*Exercise description*. Copy out all the records exactly.

*Working data*.
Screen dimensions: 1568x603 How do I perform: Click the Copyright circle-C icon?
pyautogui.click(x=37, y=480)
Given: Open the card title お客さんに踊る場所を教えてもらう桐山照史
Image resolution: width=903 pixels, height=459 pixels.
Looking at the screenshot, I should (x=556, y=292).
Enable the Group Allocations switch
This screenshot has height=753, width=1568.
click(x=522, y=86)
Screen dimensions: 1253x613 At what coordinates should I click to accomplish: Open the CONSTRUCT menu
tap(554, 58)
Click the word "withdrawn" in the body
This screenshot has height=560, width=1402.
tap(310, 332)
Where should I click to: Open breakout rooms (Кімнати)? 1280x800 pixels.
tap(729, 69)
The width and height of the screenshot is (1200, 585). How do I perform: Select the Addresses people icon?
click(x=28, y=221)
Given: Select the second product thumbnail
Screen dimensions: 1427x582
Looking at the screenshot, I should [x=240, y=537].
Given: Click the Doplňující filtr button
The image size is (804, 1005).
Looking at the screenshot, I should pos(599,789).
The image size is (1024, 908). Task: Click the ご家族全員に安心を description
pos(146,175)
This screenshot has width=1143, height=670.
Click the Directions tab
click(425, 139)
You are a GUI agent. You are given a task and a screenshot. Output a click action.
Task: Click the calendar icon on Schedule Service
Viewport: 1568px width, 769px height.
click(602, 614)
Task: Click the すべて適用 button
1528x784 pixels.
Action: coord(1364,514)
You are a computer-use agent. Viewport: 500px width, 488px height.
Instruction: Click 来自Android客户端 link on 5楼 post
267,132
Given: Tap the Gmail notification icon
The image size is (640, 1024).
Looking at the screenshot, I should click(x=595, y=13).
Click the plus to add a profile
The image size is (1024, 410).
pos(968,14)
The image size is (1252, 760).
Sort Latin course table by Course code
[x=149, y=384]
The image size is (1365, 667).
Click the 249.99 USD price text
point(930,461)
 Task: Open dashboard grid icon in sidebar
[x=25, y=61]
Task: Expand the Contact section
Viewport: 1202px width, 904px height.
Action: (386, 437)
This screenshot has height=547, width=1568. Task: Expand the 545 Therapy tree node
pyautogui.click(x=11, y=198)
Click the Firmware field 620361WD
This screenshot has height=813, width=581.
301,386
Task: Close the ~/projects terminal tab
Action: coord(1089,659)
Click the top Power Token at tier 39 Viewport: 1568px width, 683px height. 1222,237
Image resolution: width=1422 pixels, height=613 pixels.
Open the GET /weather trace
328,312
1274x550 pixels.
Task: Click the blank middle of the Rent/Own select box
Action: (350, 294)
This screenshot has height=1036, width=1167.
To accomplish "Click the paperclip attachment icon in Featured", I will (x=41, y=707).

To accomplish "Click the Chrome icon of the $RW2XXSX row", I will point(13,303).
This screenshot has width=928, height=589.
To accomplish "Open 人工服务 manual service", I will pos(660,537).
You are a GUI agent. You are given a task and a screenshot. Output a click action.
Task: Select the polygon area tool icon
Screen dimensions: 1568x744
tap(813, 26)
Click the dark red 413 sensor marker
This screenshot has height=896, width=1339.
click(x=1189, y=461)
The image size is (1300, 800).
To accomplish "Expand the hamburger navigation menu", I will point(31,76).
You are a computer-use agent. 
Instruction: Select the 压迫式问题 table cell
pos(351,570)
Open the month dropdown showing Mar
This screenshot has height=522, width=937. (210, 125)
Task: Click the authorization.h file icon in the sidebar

*Finished exercise*.
Screen dimensions: 1568x603 How do I perform: Click the Copyright circle-C icon?
pyautogui.click(x=37, y=480)
Given: Open the card title お客さんに踊る場所を教えてもらう桐山照史
Image resolution: width=903 pixels, height=459 pixels.
Looking at the screenshot, I should (x=556, y=292).
Enable the Group Allocations switch
This screenshot has height=753, width=1568.
click(x=522, y=86)
Screen dimensions: 1253x613 At what coordinates should I click to accomplish: Open the CONSTRUCT menu
tap(554, 58)
Click the word "withdrawn" in the body
This screenshot has height=560, width=1402.
tap(310, 332)
Where should I click to: Open breakout rooms (Кімнати)? 1280x800 pixels.
tap(729, 69)
The width and height of the screenshot is (1200, 585). How do I perform: Select the Addresses people icon?
click(x=28, y=221)
Given: Select the second product thumbnail
Screen dimensions: 1427x582
Looking at the screenshot, I should [x=240, y=537].
Given: Click the Doplňující filtr button
The image size is (804, 1005).
Looking at the screenshot, I should pos(599,789).
The image size is (1024, 908). Task: Click the ご家族全員に安心を description
pos(146,175)
This screenshot has width=1143, height=670.
Click the Directions tab
click(425, 139)
You are a GUI agent. You are given a task and a screenshot. Output a click action.
Task: Click the calendar icon on Schedule Service
Viewport: 1568px width, 769px height.
click(602, 614)
Task: Click the すべて適用 button
1528x784 pixels.
Action: coord(1364,514)
You are a computer-use agent. Viewport: 500px width, 488px height.
Instruction: Click 来自Android客户端 link on 5楼 post
267,132
Given: Tap the Gmail notification icon
The image size is (640, 1024).
Looking at the screenshot, I should click(x=595, y=13).
Click the plus to add a profile
The image size is (1024, 410).
pos(968,14)
The image size is (1252, 760).
Sort Latin course table by Course code
[x=149, y=384]
The image size is (1365, 667).
Click the 249.99 USD price text
point(930,461)
 Task: Open dashboard grid icon in sidebar
[x=25, y=61]
Task: Expand the Contact section
Viewport: 1202px width, 904px height.
Action: (386, 437)
This screenshot has height=547, width=1568. Task: Expand the 545 Therapy tree node
pyautogui.click(x=11, y=198)
Click the Firmware field 620361WD
This screenshot has height=813, width=581.
301,386
Task: Close the ~/projects terminal tab
Action: coord(1089,659)
Click the top Power Token at tier 39 Viewport: 1568px width, 683px height. 1222,237
Image resolution: width=1422 pixels, height=613 pixels.
Open the GET /weather trace
328,312
1274x550 pixels.
Task: Click the blank middle of the Rent/Own select box
Action: (350, 294)
This screenshot has height=1036, width=1167.
To accomplish "Click the paperclip attachment icon in Featured", I will (x=41, y=707).

To accomplish "Click the Chrome icon of the $RW2XXSX row", I will point(13,303).
This screenshot has width=928, height=589.
To accomplish "Open 人工服务 manual service", I will pos(660,537).
You are a GUI agent. You are given a task and a screenshot. Output a click action.
Task: Select the polygon area tool icon
Screen dimensions: 1568x744
tap(813, 26)
Click the dark red 413 sensor marker
This screenshot has height=896, width=1339.
click(x=1189, y=461)
The image size is (1300, 800).
To accomplish "Expand the hamburger navigation menu", I will point(31,76).
You are a computer-use agent. 
Instruction: Select the 压迫式问题 table cell
pos(351,570)
Open the month dropdown showing Mar
This screenshot has height=522, width=937. (210, 125)
Task: Click the authorization.h file icon in the sidebar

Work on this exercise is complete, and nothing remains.